Of course users benefit from the operator knowing if their design decisions are actually on the right track.
the specific user right now, not a hypothetical user at some point in the future (if the business continues to exist)
answer: they don't
The book "careless people" clearly documents how Facebook engineers were embedded in the Trump campaign to run fake news advertisements micro-targeted to US voters.
It takes a lot of strength to resolve such a fundamental cognitive dissonance, especially if your self image is the talented techie who made money without hurting anyone.
Until the regulation actually gets enforced so that everyone is on a level playing field and does not do such things, you will be at a disadvantage if you're the only one to comply, so the winning strategy is to not comply and engage in such practices just like your competitors do.

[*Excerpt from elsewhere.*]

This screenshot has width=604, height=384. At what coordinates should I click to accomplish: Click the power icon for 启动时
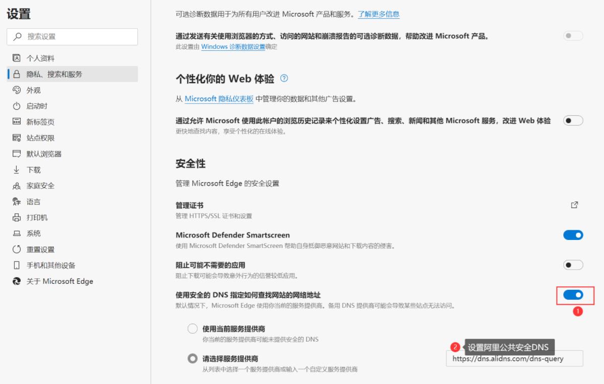click(16, 106)

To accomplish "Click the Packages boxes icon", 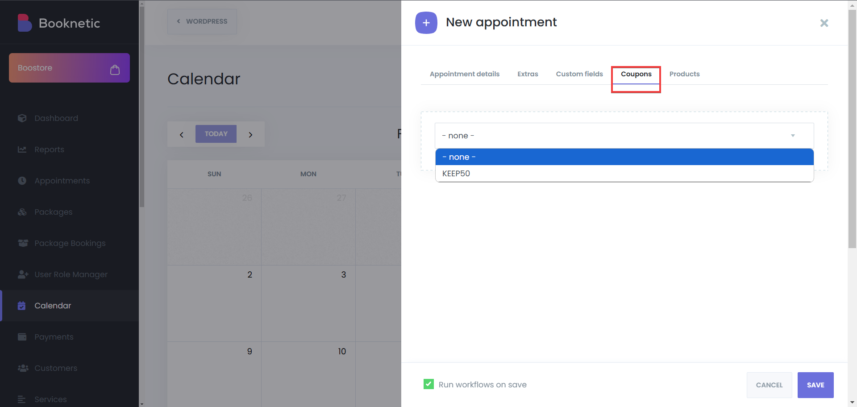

"need" is the wrong word for this. And the comment doesn't talk about it as a prisoner's dilemma, it says "need" unconditionally. The downvotes are not sad.
But taking into account that almost all jobs in advertising depend on keeping it "a mystery", it's no surprise that relatively few companies do it.
After all, it looks better if you tell your boss or your customer that they had 40 000 "impressions" thanks to your campaign, rather than 400 definite sales.
It's not a better experience, it's a worse experience, because users will click on 'whatever' and therefore the goal of the privacy laws are not met.
Given the current situation - things would be improved by merely providing users with a consistent way to check on cookie status aka with a 'privacy link' up top that always gives clear info about privacy - but with no popup.
Or - given the current situation - it may be more appropriate to be more assertive with privacy and not allow one-click opt-in because it's just too much?
The fact is, the popups are just bad - the don't accomplish what the are trying to accomplish and we need a more UX friendly way to regulate. Which could be lighter or more restricting, one way or another.
I think we should accept that certain kinds of tracking should be allowed by default for many cases. It don't think it's a violation of privacy for companies to map an individuals experience across their property, as long as user is anonymous, there are other checks etc. Sharing data between sites is completely another thing altogether.